| Requests |
1 - In the RAID recovery account, rewrite the passage starting with "After several reboots" and going on through "to change that).", replacing "reboots" with "restarts".
2 - According to the RAID recovery account, what did the chunk size for raid change from and to?
3 - Write what follows next in the RAID recovery account, picking up after its last sentence.

| Excerpt |
------------------------------------------------

From there, I started debugging, and trying the typical commands to bring back a raid array that was killed, but it would only bring one drive back out of 5, which was insufficient.
At that point, the next step is to rebuild the raid5 array on top of itself, which is supposed to bring every back up. I had done this in the very distant past, and it had worked.
Unfortunately, it worked enough for my raid5 array to function as a physical volume for my lvm volume group, and it even showed my logical volumes within that VG. I thought I was home free, until I got the dreaded error that none of my filesystems were mountable or even looked like ext3.
After several reboots which were not fun because I had to boot with init=/bin/bash due to a problem with the new kernel (I didn't know that yet), and then manually bring up udev, udevd, lvm, and raid5 (it's become non trivial to do this nowadays), I realized that the new mdadm tools created a different default raid5 array when the tools from 2002, so I had overlayed new md blocks that weren't compatible with the data I had on disk (yet, it was close since I could see my VG and LVs). After more time and more reboots, I realized that the chunck size for raid had changed from 32K to 64K and that the new default raid layout was left-symmetric instead of left-asymmetric (WTF did they have to change that).
Well, 2H later, I had my raid array back up, with my VG and LVs. I was then able to mount all my filesystems, except /var which had been damaged beyond e2fsck recovery (i.e the entire filesystem was in pieces in lost+found). In hindsight, I should have backed up that data before wiping it, but at the time, I felt the data was toast, and I didn't have the time to wait for a 10GB copy to another partition.
My recovery plan was to copy /var from moremagic, which would be close, but not quite the same (it was as different machine, but I had some shared data pieces that were rsynced daily), and then rsync/overlay the real data that I had on an almost full machine backup on my main disk server at home.

------------------------------------------------

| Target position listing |
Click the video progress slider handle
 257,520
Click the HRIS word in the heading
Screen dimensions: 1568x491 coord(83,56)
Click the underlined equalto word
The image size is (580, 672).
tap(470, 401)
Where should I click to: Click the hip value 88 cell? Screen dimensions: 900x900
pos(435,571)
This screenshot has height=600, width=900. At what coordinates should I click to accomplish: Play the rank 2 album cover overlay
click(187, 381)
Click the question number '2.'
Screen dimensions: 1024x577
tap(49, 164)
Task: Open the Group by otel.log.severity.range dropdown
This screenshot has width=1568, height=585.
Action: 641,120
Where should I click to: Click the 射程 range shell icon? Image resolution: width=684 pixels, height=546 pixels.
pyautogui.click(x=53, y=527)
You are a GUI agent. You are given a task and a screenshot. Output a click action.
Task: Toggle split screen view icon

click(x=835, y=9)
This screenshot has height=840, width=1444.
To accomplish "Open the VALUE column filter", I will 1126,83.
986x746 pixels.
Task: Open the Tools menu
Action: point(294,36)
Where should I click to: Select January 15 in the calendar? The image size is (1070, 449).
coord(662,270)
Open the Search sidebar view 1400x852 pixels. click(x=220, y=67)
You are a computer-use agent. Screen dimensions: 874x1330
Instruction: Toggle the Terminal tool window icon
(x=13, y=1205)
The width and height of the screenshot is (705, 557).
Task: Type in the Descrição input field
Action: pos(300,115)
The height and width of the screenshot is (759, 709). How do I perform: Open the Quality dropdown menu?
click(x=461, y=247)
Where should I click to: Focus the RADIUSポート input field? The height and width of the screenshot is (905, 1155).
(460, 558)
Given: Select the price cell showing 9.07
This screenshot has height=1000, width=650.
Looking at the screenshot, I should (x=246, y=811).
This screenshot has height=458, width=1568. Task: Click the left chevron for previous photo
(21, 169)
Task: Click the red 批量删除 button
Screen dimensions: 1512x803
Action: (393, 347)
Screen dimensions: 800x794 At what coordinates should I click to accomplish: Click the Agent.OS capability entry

------------------------------------------------

| Answer list |
1 -
After several restarts which were not fun because I had to boot with init=/bin/bash due to a problem with the new kernel (I didn't know that yet), and then manually bring up udev, udevd, lvm, and raid5 (it's become non trivial to do this nowadays), I realized that the new mdadm tools created a different default raid5 array when the tools from 2002, so I had overlayed new md blocks that weren't compatible with the data I had on disk (yet, it was close since I could see my VG and LVs). After more time and more restarts, I realized that the chunck size for raid had changed from 32K to 64K and that the new default raid layout was left-symmetric instead of left-asymmetric (WTF did they have to change that).

2 - From 32K to 64K.

3 -
Then, I had to add the missing pieces (like recent pictures), from my laptop.
In the end, it took 4 to 6 hours of copies to get most of the system back to where it was, with very little data loss. I did lose files that had recently been uploaded to my ftp server (I don't back that up, it's too big), and I did lose 8 hours of work and frustration to piece everything back together.

I was then able to bring apache back up first, but I had to wait longer for Email for a 2GB mailman sync to finish. As I write this, I'm still rsyncing logs back and it'll probably take another 12H or so, but the server has been back up and working since about 17:30.
On one side, I'm glad I had reasonable backups and lost virtually nothing, as well as the fact that I was able to rebuild the server in place instead of bringing it back home and having to make a new one from scratch, but on the other side, the 8 or so hours I spent doing this, sucked.
I'm also concerned that I was able to lose an entire partition just for running rescan-scsi-bus, which I had run many times in the past without such problems.

Update1
Actually, I found out that I lost most of my archived web logs from 1999 to 2005. I'm kind of sad about that, but such is life I guess. It could have been much worse...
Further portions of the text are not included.